In the case of the loader, without analyzing what executes it, the entry point seems to be at the offset 0x80. If we don’t pass in a second argument (the offset), the program will attempt to execute it from the offset 0x00. The offset is converted to an integer using strtol(), and then the function read_into_memory() is called, which, as the name suggests, reads the shellcode into process memory. This returns the base address of the shellcode, which is then passed into the function execution(), along with the entry point offset. As you can see, the layout is fairly simple – unlike loading an executable in process memory, we don’t need to map the sections of shellcode into memory, and can simply execute it once it has been copied into memory.

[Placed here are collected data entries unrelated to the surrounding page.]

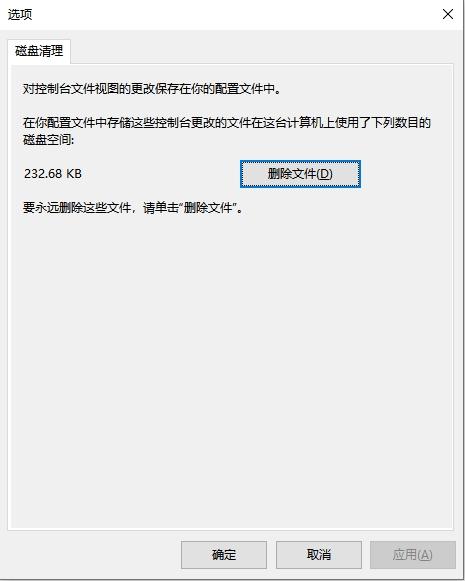Viewport: 465px width, 581px height.
Task: Click the 选项 title text
Action: click(20, 14)
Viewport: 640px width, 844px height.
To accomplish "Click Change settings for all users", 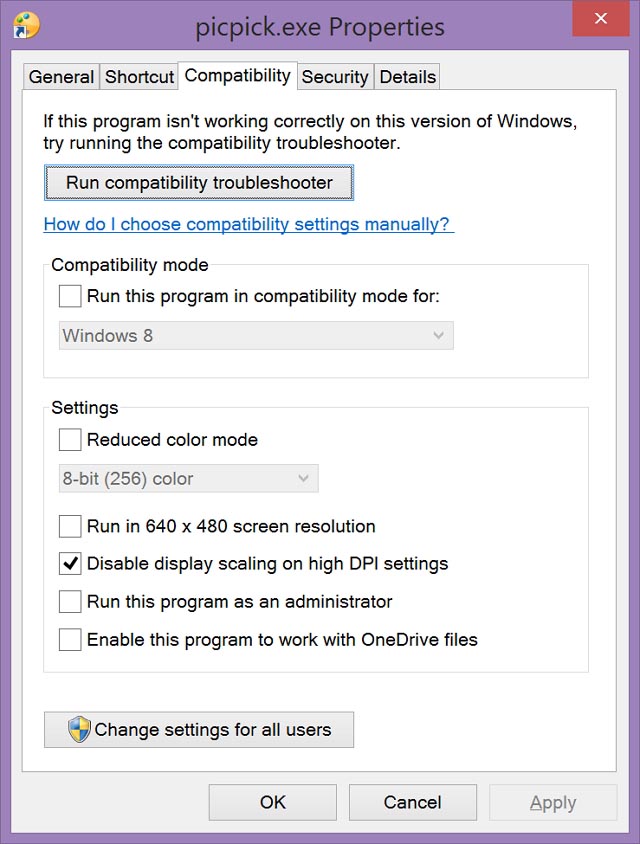I will point(198,729).
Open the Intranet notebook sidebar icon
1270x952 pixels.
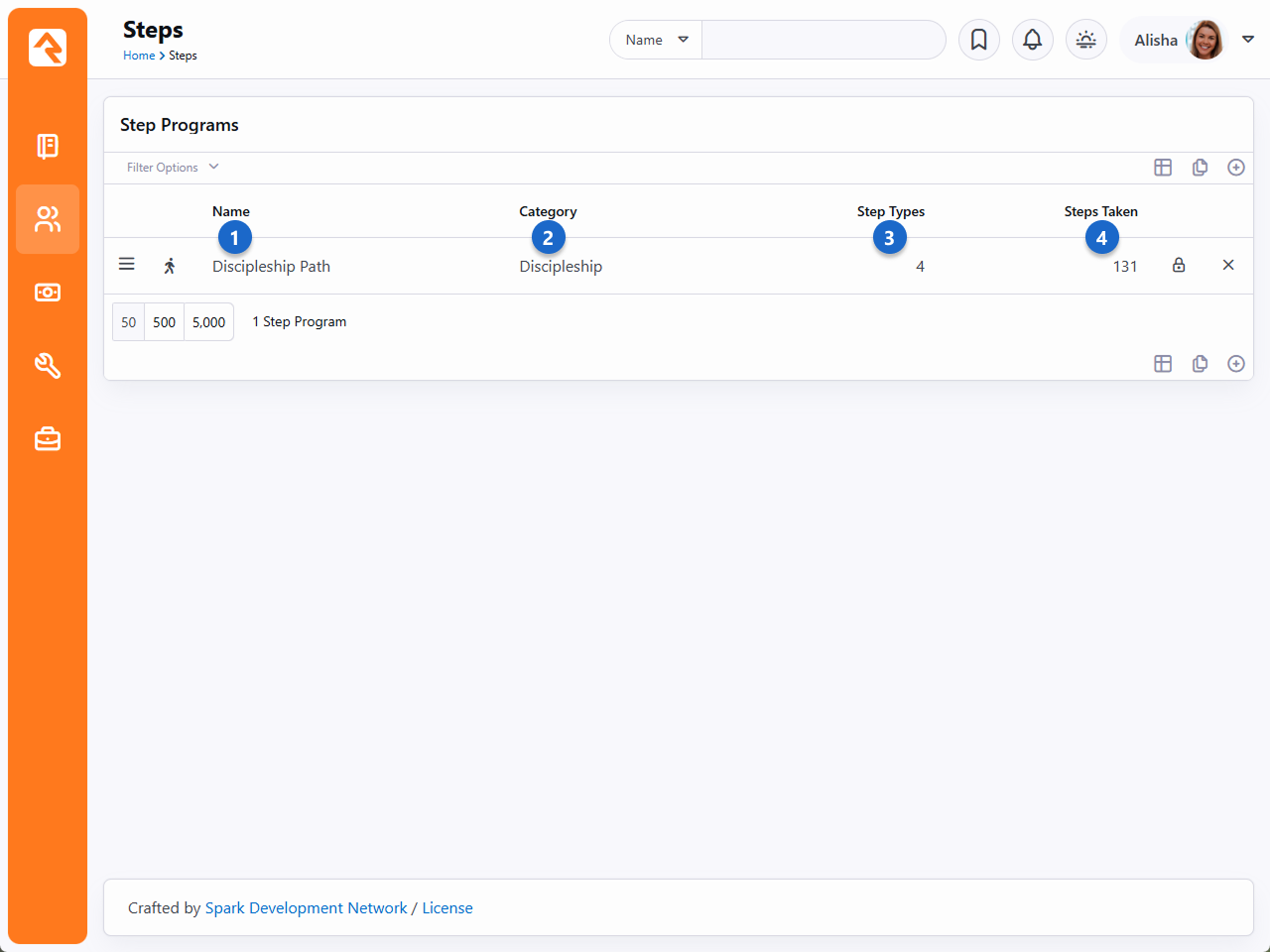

With that said, let’s move on to the other functions that we need.

Writing the read_into_memory() Function

This function is responsible for loading the shellcode from a file into an allocated region of memory.

image of read_into_memory function

To do this, we first need the size of the shellcode, which we can get using fseek() and ftell(). This is then passed into VirtualAlloc(), along with PAGE_EXECUTE_READWRITE, allowing us to execute that region of memory without calling VirtualProtect(). The return address is put into the buffer variable, which is then passed into fread(), along with the handle to the open file. After the shellcode has been read into memory, we return the address in buffer back to the calling function, for use in the execution() function, which we will move onto now.

Writing the execution() Function

The execution() function is the most important part of the entire tool, as without it we’d still only have static shellcode.

image of execution function

To begin with, we add the entry point offset to the base address of the shellcode, so if the allocated region of memory was at 0x20000, the actual entry point would be 0x20080 for our LOWKEY reflective DLL loader. We then pass this into a call to CreateThread(), along with the value 0x4, which indicates we want to create the thread in a suspended state. This is done to prevent execution of the shellcode whatsoever, and we only resume the thread once a debugger is attached. This is done through a pretty simple while() loop that constantly calls IsDebuggerPresent() until one is detected. From there, the thread is resumed with a call to ResumeThread(), and then we enter another loop that will call WaitForSingleObject() every second to check if the thread has exited. If so, we close the handle and return from the function!

Compile Time!

That pretty much wraps up the tool, so let’s go ahead and compile it to test it out!

animated image of compiled shellcode analysis tool

As you can see, everything runs smoothly and we’re able to see which API each hash represents, a lot faster than if we were writing a script to calculate it!

So, now we know how to read and execute shellcode in memory, recognizing it in malware should be fairly easy! In this case, the DEADEYE payload that executes the shellcode is packed and protected with VMProtect, making it very difficult to locate the function responsible for loading and executing the payload; however, the unpacked payloads can be found on Malpedia here for those that have an account.